WORK TO BE COMPLETED: The records below must be transcribed exactly. Do not include the pictures.
TASK MATERIAL below:
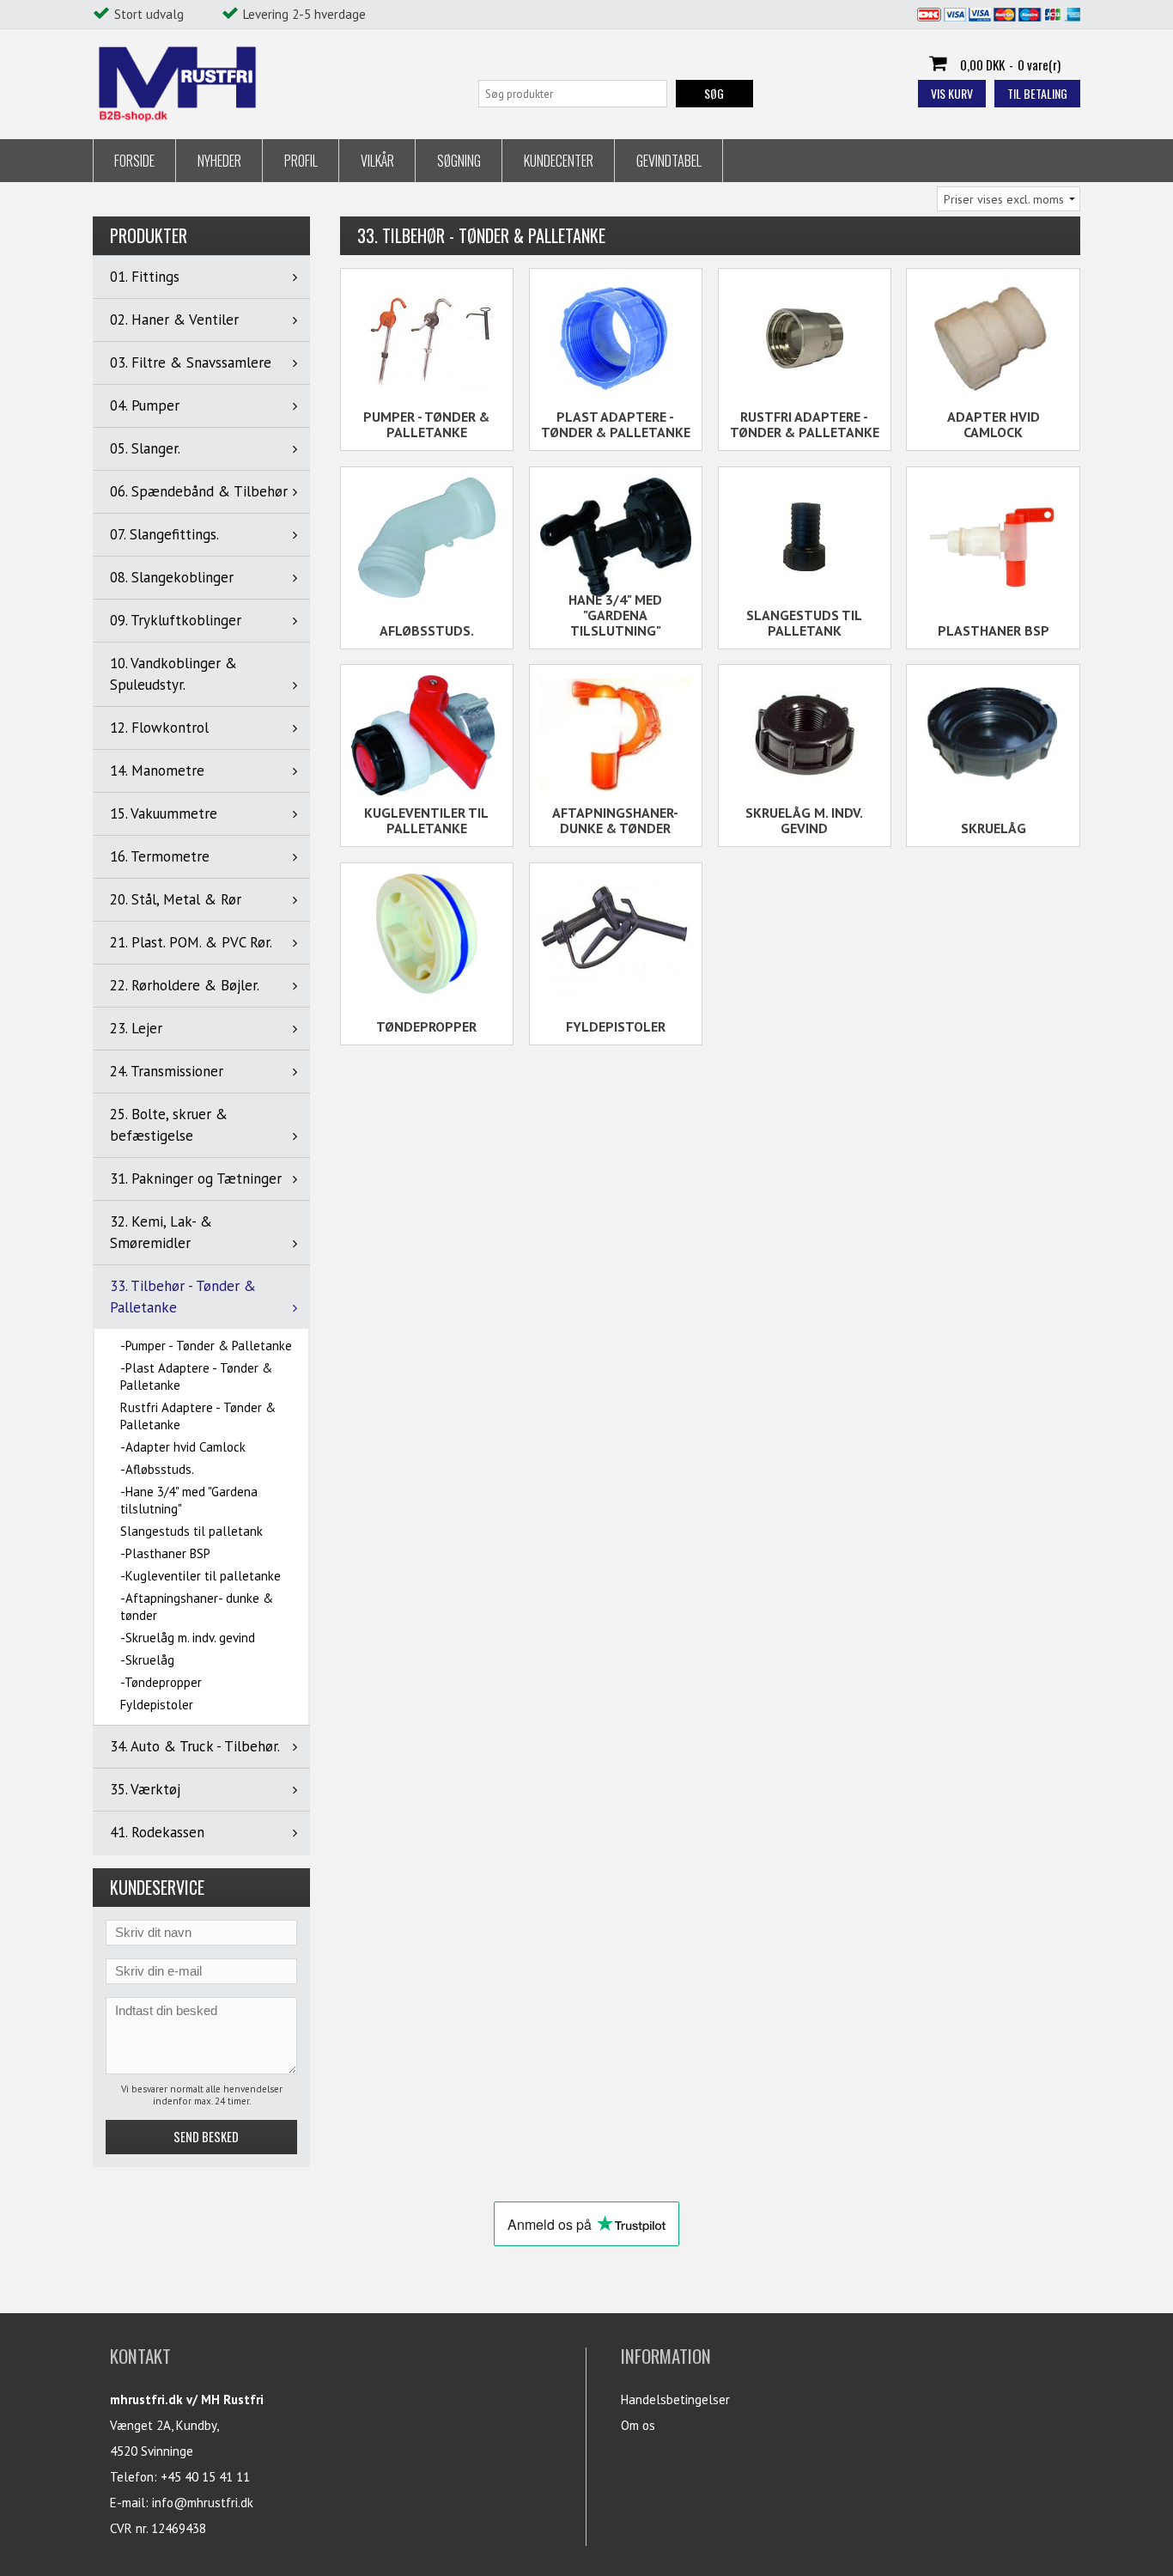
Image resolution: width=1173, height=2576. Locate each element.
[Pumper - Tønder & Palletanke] (426, 339)
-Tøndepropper (161, 1682)
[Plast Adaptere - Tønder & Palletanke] (615, 337)
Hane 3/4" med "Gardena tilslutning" (615, 615)
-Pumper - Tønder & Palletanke (206, 1345)
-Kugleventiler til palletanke (200, 1576)
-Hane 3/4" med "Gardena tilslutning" (189, 1500)
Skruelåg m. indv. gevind (804, 820)
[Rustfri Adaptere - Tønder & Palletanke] (804, 337)
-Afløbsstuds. (157, 1469)
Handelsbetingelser (675, 2399)
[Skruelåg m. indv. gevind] (804, 733)
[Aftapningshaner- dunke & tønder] (615, 733)
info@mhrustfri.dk (202, 2502)
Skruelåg (993, 828)
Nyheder (219, 160)
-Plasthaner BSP (165, 1553)
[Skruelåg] (992, 735)
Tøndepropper (426, 1026)
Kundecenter (558, 160)
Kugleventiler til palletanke (426, 820)
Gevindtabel (669, 160)
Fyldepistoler (156, 1704)
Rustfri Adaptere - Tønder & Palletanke (198, 1416)
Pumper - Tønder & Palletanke (426, 424)
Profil (301, 160)
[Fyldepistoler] (615, 934)
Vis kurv (952, 93)
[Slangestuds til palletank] (804, 536)
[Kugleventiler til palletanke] (426, 735)
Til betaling (1037, 93)
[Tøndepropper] (426, 934)
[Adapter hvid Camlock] (992, 339)
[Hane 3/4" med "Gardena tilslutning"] (615, 537)
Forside (134, 160)
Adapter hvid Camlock (993, 424)
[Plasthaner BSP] (992, 538)
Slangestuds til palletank (191, 1531)
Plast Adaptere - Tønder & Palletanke (615, 424)
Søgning (459, 160)
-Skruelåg (147, 1660)
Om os (638, 2425)
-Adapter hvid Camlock (183, 1447)
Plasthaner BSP (993, 630)
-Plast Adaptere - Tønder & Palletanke (196, 1376)
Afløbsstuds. (427, 630)
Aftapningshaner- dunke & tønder (615, 820)
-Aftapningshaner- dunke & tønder (196, 1606)
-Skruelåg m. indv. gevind (187, 1637)
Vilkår (377, 160)
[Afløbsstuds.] (426, 538)
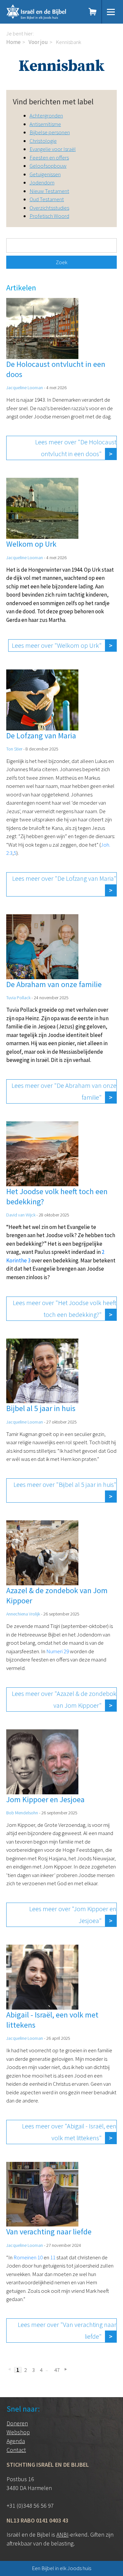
End of TASK MATERIAL.
RESULT BELOW:
Image resolution: width=1173, height=2576. Locate each element.
[Pumper - Tønder & Palletanke] (426, 339)
-Tøndepropper (161, 1682)
[Plast Adaptere - Tønder & Palletanke] (615, 337)
Hane 3/4" med "Gardena tilslutning" (615, 615)
-Pumper - Tønder & Palletanke (206, 1345)
-Kugleventiler til palletanke (200, 1576)
-Hane 3/4" med "Gardena tilslutning" (189, 1500)
Skruelåg m. indv. gevind (804, 820)
[Rustfri Adaptere - Tønder & Palletanke] (804, 337)
-Afløbsstuds. (157, 1469)
Handelsbetingelser (675, 2399)
[Skruelåg m. indv. gevind] (804, 733)
[Aftapningshaner- dunke & tønder] (615, 733)
info@mhrustfri.dk (202, 2502)
Skruelåg (993, 828)
Nyheder (219, 160)
-Plasthaner BSP (165, 1553)
[Skruelåg] (992, 735)
Tøndepropper (426, 1026)
Kundecenter (558, 160)
Kugleventiler til palletanke (426, 820)
Gevindtabel (669, 160)
Fyldepistoler (156, 1704)
Rustfri Adaptere - Tønder & Palletanke (198, 1416)
Pumper - Tønder & Palletanke (426, 424)
Profil (301, 160)
[Fyldepistoler] (615, 934)
Vis kurv (952, 93)
[Slangestuds til palletank] (804, 536)
[Kugleventiler til palletanke] (426, 735)
Til betaling (1037, 93)
[Tøndepropper] (426, 934)
[Adapter hvid Camlock] (992, 339)
[Hane 3/4" med "Gardena tilslutning"] (615, 537)
Forside (134, 160)
Adapter hvid Camlock (993, 424)
[Plasthaner BSP] (992, 538)
Slangestuds til palletank (191, 1531)
Plast Adaptere - Tønder & Palletanke (615, 424)
Søgning (459, 160)
-Skruelåg (147, 1660)
Om os (638, 2425)
-Adapter hvid Camlock (183, 1447)
Plasthaner BSP (993, 630)
-Plast Adaptere - Tønder & Palletanke (196, 1376)
Afløbsstuds. (427, 630)
Aftapningshaner- dunke & tønder (615, 820)
-Aftapningshaner- dunke & tønder (196, 1606)
-Skruelåg m. indv. gevind (187, 1637)
Vilkår (377, 160)
[Afløbsstuds.] (426, 538)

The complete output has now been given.